#### Task statement
This exercise requires every record to be repeated exactly.

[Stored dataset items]
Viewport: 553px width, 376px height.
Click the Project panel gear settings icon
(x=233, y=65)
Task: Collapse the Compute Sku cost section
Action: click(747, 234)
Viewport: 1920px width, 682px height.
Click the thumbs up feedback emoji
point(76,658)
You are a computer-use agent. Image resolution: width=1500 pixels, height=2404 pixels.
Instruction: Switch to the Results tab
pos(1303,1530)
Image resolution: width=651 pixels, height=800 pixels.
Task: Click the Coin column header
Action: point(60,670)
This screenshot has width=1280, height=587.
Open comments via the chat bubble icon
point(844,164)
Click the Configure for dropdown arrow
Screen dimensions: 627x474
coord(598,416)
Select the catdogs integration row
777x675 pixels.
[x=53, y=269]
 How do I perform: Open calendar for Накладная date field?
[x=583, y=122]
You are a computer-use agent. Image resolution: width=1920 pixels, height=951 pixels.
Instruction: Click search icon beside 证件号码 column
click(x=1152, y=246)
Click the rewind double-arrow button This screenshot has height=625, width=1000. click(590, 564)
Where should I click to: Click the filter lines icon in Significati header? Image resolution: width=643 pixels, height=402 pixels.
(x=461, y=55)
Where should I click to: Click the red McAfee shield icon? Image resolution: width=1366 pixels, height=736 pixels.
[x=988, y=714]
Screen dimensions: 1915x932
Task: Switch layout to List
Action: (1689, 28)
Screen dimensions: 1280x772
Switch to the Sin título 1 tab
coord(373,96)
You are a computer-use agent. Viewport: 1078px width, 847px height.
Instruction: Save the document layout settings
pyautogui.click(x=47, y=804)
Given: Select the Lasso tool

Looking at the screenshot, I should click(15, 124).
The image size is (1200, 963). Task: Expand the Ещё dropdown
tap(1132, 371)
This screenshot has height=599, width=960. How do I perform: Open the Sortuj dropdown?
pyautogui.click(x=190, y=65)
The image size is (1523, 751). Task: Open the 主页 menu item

#### Answer area
Viewport: 553px width, 376px height.
Click the Project panel gear settings icon
(x=233, y=65)
Task: Collapse the Compute Sku cost section
Action: click(747, 234)
Viewport: 1920px width, 682px height.
Click the thumbs up feedback emoji
point(76,658)
You are a computer-use agent. Image resolution: width=1500 pixels, height=2404 pixels.
Instruction: Switch to the Results tab
pos(1303,1530)
Image resolution: width=651 pixels, height=800 pixels.
Task: Click the Coin column header
Action: point(60,670)
This screenshot has width=1280, height=587.
Open comments via the chat bubble icon
point(844,164)
Click the Configure for dropdown arrow
Screen dimensions: 627x474
coord(598,416)
Select the catdogs integration row
777x675 pixels.
[x=53, y=269]
 How do I perform: Open calendar for Накладная date field?
[x=583, y=122]
You are a computer-use agent. Image resolution: width=1920 pixels, height=951 pixels.
Instruction: Click search icon beside 证件号码 column
click(x=1152, y=246)
Click the rewind double-arrow button This screenshot has height=625, width=1000. click(590, 564)
Where should I click to: Click the filter lines icon in Significati header? Image resolution: width=643 pixels, height=402 pixels.
(x=461, y=55)
Where should I click to: Click the red McAfee shield icon? Image resolution: width=1366 pixels, height=736 pixels.
[x=988, y=714]
Screen dimensions: 1915x932
Task: Switch layout to List
Action: (1689, 28)
Screen dimensions: 1280x772
Switch to the Sin título 1 tab
coord(373,96)
You are a computer-use agent. Viewport: 1078px width, 847px height.
Instruction: Save the document layout settings
pyautogui.click(x=47, y=804)
Given: Select the Lasso tool

Looking at the screenshot, I should click(15, 124).
The image size is (1200, 963). Task: Expand the Ещё dropdown
tap(1132, 371)
This screenshot has height=599, width=960. How do I perform: Open the Sortuj dropdown?
pyautogui.click(x=190, y=65)
The image size is (1523, 751). Task: Open the 主页 menu item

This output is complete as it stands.